Pardon my use of a fire metaphor when entire neighborhoods in southern California have been destroyed by wildfires. The sad fact, however, is that political arson is the only thing Donald Trump does or knows how to do.
His own response to the wildfires is a case in point. While they spread destruction from celebrity mansions in Malibu to multi-generation African-American homes in Altadena, Trump exploited them to launch a lie-filled smear of Democrats. He has neither the capacity nor the inclination to bring Americans together in the face of tragedy.
Meanwhile, Republicans insisted that strings be attached to any federal aid for rebuilding after the fires. For example, they demanded that Democrats support raising the debt ceiling to permit another round of tax cuts for needy billionaires, even though red states on average receive more in federal aid than they contribute, while blue California contributes billions more in taxes than it receives.
Egalitarianism is not a thing for Republicans, who treat the diversity of America’s population as a leftist plot, feel entitled to hold power exclusively in perpetuity, and assume any election they lose is rigged despite a lack of evidence.
There is no point in soft-peddling the takeover of the United States by fascists, racists, religious fanatics, and conspiracy theorists, especially considering their own addiction to vicious and fact-free rhetoric.
With our nation in peril, the least we can honorably do is stand for the truth in defending our constitutional republic against the flood of right-wing disinformation.
Two owners of social media platforms, Elon Musk and Mark Zuckerberg, have justified their abandonment of content moderation by invoking free speech.
One of the most dangerous lies in today’s politics is the pretense that fact-checking is a threat to free speech. It is no such thing.
People are entitled to their own opinions, but not their own facts. Trump, however, acts as if he is entitled to have reality alter itself to suit him.
It can hardly be a surprise that a man who autographs bibles harbors delusions of godhood.
Many people in the news media appear convinced it is their duty to help normalize this nonsense. No. An election victory — especially Trump’s mere plurality of the popular vote in 2024 — is not a magic eraser.
Trump remains a convicted felon. A grift remains a grift. Climate change remains a global threat. Demanding territory belonging to other countries remains a form of imperialistic aggression. Tulsi Gabbard remains a Russian asset. Demonizing people for their gender identity remains dishonest and cruel. Continually stoking social division remains the opposite of leadership.
President Lincoln once said, “If you call a tail a leg, how many legs does a dog have?” The answer is four. Calling a tail a leg does not make it one.
As I write this, it is not known how many proposed members of Trump’s cabinet of saboteurs will be confirmed by the Senate; but it does not look promising if one holds the old-fashioned view that people should be fit for their jobs.

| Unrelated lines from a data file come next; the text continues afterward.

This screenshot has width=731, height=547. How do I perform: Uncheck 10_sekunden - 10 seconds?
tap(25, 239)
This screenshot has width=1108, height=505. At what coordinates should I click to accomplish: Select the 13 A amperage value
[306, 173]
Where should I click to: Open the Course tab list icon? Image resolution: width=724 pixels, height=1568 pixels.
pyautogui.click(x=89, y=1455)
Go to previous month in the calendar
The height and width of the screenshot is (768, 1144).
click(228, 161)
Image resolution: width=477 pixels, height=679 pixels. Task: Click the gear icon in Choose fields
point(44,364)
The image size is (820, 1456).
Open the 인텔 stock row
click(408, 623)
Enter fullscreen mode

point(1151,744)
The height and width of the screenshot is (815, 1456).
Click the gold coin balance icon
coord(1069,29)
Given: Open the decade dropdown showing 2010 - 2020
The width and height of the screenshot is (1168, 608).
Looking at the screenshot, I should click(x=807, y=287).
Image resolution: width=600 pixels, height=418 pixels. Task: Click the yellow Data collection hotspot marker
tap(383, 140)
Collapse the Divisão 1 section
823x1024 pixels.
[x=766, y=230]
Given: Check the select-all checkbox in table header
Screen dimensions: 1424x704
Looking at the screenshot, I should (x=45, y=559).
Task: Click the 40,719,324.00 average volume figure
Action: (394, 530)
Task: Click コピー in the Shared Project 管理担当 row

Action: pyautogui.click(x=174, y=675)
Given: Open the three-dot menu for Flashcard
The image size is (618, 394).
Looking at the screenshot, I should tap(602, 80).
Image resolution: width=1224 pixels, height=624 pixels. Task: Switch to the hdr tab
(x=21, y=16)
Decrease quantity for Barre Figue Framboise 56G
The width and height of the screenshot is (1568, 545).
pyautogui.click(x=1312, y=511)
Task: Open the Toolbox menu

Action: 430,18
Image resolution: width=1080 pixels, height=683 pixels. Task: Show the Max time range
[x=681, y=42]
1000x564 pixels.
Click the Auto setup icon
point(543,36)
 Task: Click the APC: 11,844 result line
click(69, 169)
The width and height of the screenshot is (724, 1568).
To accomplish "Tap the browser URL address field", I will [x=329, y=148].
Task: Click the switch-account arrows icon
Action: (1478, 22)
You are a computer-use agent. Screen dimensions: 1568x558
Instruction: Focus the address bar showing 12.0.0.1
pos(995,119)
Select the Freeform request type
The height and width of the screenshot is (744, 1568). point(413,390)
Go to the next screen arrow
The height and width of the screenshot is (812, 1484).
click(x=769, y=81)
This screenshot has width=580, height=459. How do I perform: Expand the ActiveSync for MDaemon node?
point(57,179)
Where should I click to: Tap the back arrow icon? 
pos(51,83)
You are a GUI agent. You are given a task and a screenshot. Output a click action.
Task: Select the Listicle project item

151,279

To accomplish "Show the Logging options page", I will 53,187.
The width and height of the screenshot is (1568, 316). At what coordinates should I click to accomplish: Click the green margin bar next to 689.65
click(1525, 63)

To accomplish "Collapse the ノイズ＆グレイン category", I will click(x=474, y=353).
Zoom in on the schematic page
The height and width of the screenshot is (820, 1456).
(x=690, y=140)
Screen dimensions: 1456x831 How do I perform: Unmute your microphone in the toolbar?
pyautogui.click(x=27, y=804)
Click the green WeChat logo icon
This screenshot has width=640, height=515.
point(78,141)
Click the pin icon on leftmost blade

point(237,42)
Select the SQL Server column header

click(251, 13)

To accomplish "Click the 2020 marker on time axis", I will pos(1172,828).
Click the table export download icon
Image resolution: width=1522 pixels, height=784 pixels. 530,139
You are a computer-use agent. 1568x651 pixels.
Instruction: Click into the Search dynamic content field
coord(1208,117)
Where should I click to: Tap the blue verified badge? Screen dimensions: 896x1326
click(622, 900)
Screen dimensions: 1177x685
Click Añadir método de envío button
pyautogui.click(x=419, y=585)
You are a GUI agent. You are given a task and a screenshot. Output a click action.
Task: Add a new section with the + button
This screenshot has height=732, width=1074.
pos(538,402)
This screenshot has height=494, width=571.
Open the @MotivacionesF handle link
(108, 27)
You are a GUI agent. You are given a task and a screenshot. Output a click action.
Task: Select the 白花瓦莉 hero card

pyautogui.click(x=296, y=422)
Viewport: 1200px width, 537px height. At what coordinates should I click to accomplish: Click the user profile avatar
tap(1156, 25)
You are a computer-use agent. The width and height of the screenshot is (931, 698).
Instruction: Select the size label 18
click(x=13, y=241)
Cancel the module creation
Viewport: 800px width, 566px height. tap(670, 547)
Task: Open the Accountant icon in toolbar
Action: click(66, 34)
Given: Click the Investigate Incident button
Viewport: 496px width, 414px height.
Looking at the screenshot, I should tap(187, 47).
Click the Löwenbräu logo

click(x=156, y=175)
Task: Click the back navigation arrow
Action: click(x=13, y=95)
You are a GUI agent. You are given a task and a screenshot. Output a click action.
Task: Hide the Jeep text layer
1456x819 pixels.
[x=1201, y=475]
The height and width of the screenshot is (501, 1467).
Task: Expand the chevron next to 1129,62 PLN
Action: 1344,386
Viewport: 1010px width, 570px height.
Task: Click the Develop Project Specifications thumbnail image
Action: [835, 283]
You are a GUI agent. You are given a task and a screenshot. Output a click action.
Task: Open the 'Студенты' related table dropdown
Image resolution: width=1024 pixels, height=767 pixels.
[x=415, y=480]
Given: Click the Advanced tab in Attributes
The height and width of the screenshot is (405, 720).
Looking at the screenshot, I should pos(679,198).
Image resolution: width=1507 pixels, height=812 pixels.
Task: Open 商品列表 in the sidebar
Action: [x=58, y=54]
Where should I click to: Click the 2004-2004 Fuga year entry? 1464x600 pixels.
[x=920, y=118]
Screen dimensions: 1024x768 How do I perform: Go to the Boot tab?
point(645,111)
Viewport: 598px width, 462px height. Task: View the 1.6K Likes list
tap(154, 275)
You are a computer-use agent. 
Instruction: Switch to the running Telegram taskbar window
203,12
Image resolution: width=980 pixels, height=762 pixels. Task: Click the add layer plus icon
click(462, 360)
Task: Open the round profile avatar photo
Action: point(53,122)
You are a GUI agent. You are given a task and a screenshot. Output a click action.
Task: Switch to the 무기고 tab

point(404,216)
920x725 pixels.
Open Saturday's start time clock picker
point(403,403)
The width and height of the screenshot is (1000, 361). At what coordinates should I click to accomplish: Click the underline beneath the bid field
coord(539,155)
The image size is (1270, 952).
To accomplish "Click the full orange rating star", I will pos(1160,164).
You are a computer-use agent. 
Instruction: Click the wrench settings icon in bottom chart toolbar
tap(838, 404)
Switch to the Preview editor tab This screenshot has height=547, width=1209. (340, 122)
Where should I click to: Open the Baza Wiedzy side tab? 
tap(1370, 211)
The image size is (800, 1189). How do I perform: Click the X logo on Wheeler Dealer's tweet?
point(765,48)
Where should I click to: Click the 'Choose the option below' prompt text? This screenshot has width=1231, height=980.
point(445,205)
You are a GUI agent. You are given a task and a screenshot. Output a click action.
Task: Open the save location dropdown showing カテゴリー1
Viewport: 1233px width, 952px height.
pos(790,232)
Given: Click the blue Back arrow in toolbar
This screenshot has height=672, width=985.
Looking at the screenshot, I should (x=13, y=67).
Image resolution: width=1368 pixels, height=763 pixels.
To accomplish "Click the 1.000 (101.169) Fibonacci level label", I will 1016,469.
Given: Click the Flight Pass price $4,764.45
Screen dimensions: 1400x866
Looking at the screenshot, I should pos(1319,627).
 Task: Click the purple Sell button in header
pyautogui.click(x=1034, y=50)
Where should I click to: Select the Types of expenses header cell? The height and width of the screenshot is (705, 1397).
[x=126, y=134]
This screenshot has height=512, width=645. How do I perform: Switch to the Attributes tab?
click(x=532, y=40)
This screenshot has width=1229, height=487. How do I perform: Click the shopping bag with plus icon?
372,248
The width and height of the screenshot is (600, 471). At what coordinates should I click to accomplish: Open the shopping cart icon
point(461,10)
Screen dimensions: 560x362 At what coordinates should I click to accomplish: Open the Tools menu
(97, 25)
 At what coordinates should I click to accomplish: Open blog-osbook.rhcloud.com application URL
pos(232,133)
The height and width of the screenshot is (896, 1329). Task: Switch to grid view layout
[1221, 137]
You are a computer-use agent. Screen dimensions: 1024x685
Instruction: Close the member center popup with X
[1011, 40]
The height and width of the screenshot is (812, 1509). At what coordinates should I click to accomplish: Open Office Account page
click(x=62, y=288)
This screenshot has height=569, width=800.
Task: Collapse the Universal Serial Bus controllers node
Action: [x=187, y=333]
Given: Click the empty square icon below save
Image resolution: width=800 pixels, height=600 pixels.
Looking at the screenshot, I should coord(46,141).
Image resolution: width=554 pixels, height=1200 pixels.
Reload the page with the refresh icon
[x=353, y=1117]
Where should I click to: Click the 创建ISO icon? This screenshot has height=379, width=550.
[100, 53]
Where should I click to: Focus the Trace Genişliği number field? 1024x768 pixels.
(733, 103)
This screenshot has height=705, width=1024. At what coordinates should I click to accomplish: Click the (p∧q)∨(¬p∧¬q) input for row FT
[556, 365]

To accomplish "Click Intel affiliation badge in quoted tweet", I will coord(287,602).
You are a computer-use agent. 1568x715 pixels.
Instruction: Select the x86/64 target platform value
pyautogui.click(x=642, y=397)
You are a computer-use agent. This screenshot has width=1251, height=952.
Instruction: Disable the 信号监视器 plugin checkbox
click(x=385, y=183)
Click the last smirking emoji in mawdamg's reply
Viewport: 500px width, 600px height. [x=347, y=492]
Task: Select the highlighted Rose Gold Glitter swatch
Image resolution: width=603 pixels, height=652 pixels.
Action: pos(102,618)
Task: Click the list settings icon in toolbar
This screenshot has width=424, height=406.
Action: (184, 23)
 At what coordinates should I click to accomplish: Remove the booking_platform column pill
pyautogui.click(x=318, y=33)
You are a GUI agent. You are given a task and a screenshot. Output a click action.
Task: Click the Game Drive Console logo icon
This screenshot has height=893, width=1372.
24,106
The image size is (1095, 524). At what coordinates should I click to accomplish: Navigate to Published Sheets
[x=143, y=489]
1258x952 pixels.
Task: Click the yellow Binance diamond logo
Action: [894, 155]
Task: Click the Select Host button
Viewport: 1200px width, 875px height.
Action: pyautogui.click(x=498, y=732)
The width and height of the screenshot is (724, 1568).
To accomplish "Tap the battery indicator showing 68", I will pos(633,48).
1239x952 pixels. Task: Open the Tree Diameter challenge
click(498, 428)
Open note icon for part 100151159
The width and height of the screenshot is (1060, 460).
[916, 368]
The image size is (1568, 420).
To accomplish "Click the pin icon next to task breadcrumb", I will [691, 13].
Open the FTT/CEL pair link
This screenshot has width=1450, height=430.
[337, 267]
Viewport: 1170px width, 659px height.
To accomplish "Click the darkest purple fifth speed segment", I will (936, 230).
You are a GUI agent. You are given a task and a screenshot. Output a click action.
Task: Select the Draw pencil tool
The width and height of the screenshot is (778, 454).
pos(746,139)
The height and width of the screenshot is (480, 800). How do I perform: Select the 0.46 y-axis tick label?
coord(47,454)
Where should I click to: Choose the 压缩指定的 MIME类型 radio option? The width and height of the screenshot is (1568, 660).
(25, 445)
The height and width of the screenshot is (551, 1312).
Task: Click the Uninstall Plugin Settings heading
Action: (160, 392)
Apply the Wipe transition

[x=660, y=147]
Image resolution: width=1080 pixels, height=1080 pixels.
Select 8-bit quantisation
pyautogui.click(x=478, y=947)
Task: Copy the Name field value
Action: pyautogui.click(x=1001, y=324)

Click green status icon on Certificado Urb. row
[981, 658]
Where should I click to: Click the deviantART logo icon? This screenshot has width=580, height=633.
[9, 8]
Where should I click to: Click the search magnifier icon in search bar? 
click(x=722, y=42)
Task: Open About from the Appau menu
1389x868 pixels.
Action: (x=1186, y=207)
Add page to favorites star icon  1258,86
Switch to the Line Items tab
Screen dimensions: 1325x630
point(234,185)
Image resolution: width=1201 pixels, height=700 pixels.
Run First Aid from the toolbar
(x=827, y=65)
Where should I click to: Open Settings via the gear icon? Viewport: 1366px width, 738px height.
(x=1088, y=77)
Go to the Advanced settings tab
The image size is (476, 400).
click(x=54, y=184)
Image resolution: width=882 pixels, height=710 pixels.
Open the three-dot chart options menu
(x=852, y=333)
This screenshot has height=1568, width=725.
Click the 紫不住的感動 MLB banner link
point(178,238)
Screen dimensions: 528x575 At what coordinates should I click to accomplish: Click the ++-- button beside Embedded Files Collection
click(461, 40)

Defense secretary nominee Pete Hegseth at his confirmation hearing repeatedly dodged questions about drunkenness and sexual assaults. Meanwhile, Trump wants to jail former House Republican Conference chair Liz Cheney, who remains stoutly conservative while most of her former GOP colleagues have abandoned their principles in favor of a personality cult.
Let us not pretend we didn’t see this coming. We spent the past decade witnessing Trump’s relentless, successful appeals to voters’ lowest impulses.
The only hope for stopping a slide into oligarchy, which President Joe Biden rather belatedly warned about in his farewell address, is to reaffirm Lincoln’s call for his fellow citizens to heed the better angels of their nature. This requires swimming against the political current.
At my Catholic elementary school in the 1960s, the nuns and lay teachers insisted that we behave like sheep rather than use our human brains to think for ourselves. It did not take hold in my case. Decades later, I helped win civil marriage equality in the Nation’s Capital over the protests of the Archdiocese of Washington.
Now, I have the satisfaction that Washington’s outgoing archbishop Cardinal Wilton Gregory and incoming archbishop Cardinal Robert McElroy are both welcoming toward LGBTQ+ Catholics.
Many battles for the soul of our nation lie ahead. This war will be waged not on a distant front, but all around us and unavoidable. Standing against Trump’s willfully mindless rabble will be hard; but we will feel better for doing it in the long run.